Artist: Ann Hamilton (American, born 1956)

Date: 2001
Medium: Embossed paper
Overall: 22 11/16 x 30 3/8in. (57.6 x 77.2cm)
Inscribed: Verso, lower right (graphite): 'Ann Hamilton 2001' Verso, lower left (graphite): '45/45' (black stamped ink): 'Published by Gemini G.E.L. / Los Angeles, California' / (graphite): 'AHOO-3309'
Credit Line: Museum Purchase
Object number: 2001.43
Label Text
Much of Ann Hamilton's work examines communication and touch, as well as their antithesis, the gulf between connecting. Inasmuch as language is central to these inquiries, Hamilton incorporates words into many of her pieces. In past projects she has effaced text in books by burning through sentences with a heated stylus or by placing small pebbles over lines. For "Whitecloth," her 1999 installation at the Aldrich Museum, she copied a Cotton Mather sermon, "A Discourse of the Wonders of the Invisible World," in what was described as a "demonically rampant" cursive script. Having rendered Mather's words unreadable, Hamilton nevertheless gave access to their meaning by making them physically present as a tactile object.
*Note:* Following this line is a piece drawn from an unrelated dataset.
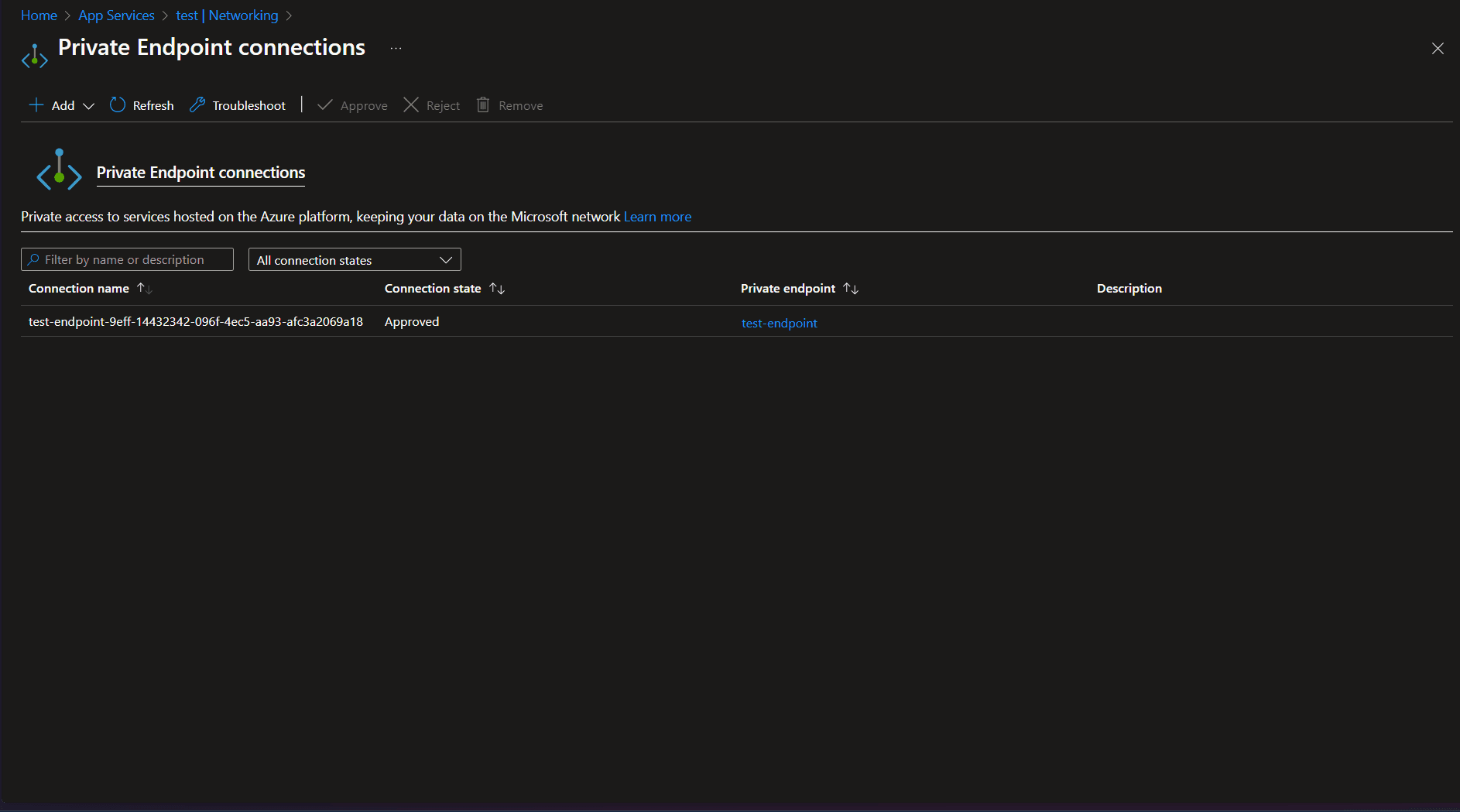Toggle sort on Connection state column
The image size is (1460, 812).
point(496,288)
For wreathe Hamilton employed a similar obsessive hand-inscribed text. In this embossed print, her writing becomes indecipherable and takes, instead, the appearance of quilted, white cotton. Hamilton, in fact, began her career as a textile artist and she frequently incorporates clothing, fabrics and references to sewing in her installations. Here the viewer is invited to contemplate the intersection of words and textures while considering some definitions for "wreathe," which include references to decoration, twisting fabric, interweaving, creating coils, or moving in circles.